**What to do**
A single number is required: how many lines in the entries hold the word "will".

===== Data for processing

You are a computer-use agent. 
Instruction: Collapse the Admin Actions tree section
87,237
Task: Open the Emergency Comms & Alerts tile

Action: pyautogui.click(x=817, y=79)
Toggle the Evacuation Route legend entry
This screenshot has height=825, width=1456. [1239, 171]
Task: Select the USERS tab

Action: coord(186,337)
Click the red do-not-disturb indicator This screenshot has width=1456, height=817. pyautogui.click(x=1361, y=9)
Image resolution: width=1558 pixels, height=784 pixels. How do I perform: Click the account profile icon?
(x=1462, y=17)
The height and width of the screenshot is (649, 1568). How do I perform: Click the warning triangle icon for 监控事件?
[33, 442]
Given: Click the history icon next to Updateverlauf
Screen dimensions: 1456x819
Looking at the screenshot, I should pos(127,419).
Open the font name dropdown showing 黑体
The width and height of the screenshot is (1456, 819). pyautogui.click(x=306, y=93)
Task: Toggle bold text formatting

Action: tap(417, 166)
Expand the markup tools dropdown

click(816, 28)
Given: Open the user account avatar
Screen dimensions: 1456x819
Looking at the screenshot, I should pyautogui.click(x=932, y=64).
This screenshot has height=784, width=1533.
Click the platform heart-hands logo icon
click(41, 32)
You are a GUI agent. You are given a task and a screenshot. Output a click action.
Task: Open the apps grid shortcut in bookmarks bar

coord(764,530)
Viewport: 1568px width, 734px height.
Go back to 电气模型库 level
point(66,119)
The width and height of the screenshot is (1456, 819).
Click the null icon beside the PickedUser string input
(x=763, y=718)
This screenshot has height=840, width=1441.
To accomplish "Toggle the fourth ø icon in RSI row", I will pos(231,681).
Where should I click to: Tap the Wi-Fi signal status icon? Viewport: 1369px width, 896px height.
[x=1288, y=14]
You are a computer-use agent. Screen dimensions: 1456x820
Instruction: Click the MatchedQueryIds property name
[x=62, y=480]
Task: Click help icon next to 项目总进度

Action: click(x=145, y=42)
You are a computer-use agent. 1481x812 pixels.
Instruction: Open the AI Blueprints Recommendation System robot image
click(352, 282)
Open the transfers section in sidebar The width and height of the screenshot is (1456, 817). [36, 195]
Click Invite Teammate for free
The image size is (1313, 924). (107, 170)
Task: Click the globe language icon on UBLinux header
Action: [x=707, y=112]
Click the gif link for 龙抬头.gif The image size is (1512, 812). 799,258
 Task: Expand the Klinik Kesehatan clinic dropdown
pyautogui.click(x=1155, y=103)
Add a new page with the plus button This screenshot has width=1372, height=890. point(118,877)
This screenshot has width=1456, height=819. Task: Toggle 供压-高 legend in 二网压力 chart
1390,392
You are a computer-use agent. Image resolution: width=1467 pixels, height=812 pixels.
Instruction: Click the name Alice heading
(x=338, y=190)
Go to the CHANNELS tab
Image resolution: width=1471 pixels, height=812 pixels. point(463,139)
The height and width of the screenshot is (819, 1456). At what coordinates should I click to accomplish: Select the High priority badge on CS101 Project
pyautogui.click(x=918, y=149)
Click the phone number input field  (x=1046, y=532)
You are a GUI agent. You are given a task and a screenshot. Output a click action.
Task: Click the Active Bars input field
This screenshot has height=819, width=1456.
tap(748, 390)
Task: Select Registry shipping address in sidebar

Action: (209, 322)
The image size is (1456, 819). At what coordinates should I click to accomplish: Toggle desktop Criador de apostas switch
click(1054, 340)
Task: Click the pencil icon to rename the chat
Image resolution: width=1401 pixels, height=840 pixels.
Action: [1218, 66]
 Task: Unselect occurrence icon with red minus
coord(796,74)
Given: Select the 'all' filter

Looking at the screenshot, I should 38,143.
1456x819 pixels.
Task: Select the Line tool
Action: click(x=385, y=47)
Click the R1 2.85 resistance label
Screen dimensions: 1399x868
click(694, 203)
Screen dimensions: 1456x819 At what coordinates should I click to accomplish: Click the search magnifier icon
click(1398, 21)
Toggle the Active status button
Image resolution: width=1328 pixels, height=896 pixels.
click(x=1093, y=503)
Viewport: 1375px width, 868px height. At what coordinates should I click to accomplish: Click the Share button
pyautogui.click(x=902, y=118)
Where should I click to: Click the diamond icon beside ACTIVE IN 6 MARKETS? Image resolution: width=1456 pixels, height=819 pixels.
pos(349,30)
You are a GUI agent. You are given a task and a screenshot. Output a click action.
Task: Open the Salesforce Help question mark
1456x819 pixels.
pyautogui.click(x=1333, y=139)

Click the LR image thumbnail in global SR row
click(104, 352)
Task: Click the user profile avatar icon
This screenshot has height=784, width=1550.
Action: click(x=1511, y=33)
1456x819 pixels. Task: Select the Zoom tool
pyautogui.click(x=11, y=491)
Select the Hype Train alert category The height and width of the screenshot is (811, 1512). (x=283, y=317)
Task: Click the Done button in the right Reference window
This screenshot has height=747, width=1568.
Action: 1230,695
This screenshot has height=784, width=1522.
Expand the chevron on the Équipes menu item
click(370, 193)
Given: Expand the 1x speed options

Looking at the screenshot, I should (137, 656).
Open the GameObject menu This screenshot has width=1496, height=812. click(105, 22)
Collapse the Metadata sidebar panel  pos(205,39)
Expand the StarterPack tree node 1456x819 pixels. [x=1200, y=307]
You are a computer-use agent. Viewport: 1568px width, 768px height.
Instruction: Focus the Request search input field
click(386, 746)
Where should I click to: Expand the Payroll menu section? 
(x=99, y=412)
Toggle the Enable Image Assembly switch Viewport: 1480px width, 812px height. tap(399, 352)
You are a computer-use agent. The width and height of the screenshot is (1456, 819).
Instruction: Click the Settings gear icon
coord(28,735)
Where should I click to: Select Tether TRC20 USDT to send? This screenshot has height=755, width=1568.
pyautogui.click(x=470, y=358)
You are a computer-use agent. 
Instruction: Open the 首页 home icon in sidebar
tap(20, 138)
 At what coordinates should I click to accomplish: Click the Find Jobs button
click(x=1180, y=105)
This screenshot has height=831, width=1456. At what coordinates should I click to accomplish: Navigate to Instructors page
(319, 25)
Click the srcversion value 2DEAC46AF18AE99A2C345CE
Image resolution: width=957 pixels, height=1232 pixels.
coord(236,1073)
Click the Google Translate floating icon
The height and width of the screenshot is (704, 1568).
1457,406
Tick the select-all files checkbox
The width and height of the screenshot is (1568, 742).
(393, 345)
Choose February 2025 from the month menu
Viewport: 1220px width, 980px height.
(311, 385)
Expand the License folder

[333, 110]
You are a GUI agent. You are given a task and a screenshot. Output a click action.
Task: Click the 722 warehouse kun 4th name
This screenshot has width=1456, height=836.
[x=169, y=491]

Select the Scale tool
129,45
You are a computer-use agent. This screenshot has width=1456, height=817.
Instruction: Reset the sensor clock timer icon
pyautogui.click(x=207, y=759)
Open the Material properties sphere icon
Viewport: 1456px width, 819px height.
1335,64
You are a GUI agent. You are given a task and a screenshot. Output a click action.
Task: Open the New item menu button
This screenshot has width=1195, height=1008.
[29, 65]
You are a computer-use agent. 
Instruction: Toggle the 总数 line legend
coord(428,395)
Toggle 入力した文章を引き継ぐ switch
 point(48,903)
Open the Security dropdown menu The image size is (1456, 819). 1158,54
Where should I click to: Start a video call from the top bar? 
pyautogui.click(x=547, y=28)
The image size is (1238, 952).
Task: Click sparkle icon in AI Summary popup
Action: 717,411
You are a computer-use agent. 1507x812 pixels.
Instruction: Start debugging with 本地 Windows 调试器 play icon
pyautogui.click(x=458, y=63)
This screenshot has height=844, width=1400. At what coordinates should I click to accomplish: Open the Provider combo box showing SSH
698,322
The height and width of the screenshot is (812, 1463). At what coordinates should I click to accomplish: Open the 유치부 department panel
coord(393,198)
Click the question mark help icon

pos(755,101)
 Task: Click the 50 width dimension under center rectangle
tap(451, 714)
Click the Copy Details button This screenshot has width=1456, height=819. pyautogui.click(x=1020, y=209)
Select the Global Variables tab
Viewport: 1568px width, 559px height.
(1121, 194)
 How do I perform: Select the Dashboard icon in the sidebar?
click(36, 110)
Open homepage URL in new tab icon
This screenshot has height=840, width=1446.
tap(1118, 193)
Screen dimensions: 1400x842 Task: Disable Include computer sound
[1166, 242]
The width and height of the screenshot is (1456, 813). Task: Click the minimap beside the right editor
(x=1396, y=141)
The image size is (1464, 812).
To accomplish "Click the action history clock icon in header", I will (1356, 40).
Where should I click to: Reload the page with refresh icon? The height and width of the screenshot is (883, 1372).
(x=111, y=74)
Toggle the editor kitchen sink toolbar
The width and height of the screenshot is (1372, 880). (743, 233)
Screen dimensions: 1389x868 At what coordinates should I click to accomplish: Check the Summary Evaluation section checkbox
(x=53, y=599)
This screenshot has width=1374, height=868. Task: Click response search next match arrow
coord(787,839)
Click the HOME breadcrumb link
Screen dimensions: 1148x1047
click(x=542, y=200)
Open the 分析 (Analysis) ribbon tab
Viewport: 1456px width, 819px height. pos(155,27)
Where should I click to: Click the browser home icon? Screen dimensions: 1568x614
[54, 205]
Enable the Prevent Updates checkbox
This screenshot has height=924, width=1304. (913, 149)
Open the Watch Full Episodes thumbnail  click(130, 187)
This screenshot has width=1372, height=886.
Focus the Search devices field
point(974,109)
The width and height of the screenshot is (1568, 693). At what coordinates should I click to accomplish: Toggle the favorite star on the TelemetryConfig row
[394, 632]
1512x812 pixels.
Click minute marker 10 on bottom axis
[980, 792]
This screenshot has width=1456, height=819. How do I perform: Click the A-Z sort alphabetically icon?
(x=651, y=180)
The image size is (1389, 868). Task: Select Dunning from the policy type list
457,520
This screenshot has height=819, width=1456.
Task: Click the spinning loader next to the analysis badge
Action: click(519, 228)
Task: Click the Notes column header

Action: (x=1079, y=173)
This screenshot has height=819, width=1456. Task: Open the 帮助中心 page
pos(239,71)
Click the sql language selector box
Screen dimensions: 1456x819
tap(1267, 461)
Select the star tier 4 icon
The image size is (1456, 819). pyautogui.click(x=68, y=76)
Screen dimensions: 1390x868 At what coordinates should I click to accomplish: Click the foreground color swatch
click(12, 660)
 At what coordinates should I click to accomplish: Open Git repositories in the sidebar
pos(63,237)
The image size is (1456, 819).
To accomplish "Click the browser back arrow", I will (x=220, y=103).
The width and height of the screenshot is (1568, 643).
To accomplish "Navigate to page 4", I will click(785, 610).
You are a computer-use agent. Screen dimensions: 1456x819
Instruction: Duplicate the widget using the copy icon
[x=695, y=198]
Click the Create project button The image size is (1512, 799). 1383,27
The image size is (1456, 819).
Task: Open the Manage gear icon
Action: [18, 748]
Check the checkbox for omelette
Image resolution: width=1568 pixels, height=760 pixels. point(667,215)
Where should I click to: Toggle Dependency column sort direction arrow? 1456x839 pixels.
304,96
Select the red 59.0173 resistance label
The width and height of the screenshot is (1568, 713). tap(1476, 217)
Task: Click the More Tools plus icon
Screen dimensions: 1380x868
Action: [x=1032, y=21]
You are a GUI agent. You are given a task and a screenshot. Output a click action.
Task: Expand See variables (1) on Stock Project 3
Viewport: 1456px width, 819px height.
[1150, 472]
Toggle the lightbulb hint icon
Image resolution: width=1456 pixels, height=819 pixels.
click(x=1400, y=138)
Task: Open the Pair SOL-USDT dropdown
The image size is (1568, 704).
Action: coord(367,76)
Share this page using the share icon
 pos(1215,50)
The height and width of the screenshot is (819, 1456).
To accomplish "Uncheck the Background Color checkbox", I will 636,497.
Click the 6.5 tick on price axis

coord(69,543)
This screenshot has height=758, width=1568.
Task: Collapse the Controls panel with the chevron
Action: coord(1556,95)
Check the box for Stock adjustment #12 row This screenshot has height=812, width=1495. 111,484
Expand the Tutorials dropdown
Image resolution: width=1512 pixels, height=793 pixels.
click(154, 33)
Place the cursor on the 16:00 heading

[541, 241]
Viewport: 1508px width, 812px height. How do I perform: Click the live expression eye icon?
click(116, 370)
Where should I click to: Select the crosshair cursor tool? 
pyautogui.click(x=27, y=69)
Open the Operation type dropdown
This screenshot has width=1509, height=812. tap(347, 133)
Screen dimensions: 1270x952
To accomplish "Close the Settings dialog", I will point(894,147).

==========

**Answer for this exercise**
6